Arrancou hoje a semana de protestos dos trabalhadores da EMEF, que decorre de 12 a 16 de Março e foi marcada na sequência da greve e manifestação nacional, realizadas a 20 de Fevereiro. Ambas foram convocadas pelo Sindicato Nacional dos Trabalhadores do Sector Ferroviário (SNTSF/CGTP-IN).

O início da semana coincide com a greve na Infraestruturas de Portugal por aumentos salariais, uma reivindicação também assumida pelos trabalhadores da EMEF, pendentes desde 2009. A questão é transversal no sector ferroviário, porém, só na CP houve aumentos, após a greve marcada para 19 de Fevereiro.

Os trabalhadores exigem igualmente a reintegração da empresa na CP e contestam o processo de divisão da EMEF em agrupamentos complementares de empresas (ACE), decisão que o SNTSF afirma tratar-se de uma «privatização parcial da empresa». Rejeitam ainda a «entrega de trabalho a privados, alguns a laborarem no interior das oficinas e com resultados duvidosos e custos mais elevados».

Outras reivindicações passam pelo fim dos vínculos precários na empresa e a passagem a efectivos de todos os trabalhadores nessa situação, expressa na exigência de reintegração de dez trabalhadores de Santa Apolónia.

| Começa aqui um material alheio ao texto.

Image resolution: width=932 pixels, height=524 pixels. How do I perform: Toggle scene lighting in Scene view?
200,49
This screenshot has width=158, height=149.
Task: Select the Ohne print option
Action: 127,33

Além disso, defendem mais formação profissional e a revisão do regulamento das carreiras.

Segundo o SNTSF, a EMEF é uma empresa «com futuro», desde que se proceda a um conjunto de medidas para dotá-la de meios. A contratação de trabalhadores «para suprimir as faltas existentes» e permitir o «rejuvenescimento dos efectivos» é um exemplo apontado.